Oldcastle BuildingEnvelope
- Formerly: Oldcastle Glass
- Predecessor: Vistawall Group, Hordis Brothers, North American Glass and others
- Founded: 1990; 35 years ago
- Founder: CRH plc
- Headquarters: Dallas, Texas, United States
- Products: Architectural glass, windows, skylights, glass walls, security glazing
- Owner: KPS Capital Partners
- Website: obe.com

= Oldcastle BuildingEnvelope =

North American building materials company

Oldcastle BuildingEnvelope (OBE) is a North American manufacturer, fabricator and distributor of building materials including architectural hardware, glass and glazing systems.

== History ==
Oldcastle glass was created through the merging of multiple glass manufacturers, including Hordis Brothers (marketed as "Arm-R-Clad"), HGP Industries, United Tempering Systems, North American Glass, O&W Glass, Downey Glass, Glass Distributors of America, General Glass, Tempglass, Armourguard Glass Products, Wescan Glass Industries, Free State Glass Industries, and Oldcastle Specialty Glass.

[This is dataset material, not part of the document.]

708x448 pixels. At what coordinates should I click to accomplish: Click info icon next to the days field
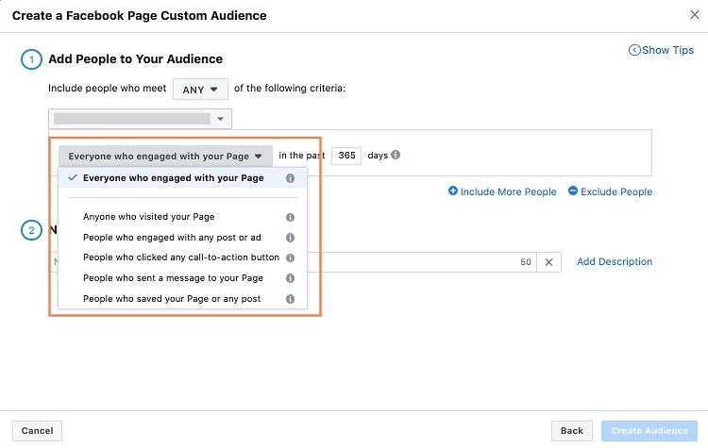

In June 2007 BlueScope Steel Limited sold its Vistawall Group division for $190 million to Oldcastle Glass Inc, a subsidiary of CRH plc.

In June 2010 Oldcastle Glass rebranded to Oldcastle BuildingEnvelope.

On February 28, 2022, it was announced that CRH would be selling Oldcastle BuildingEnvelope for $3.8 billion to KPS Capital Partners.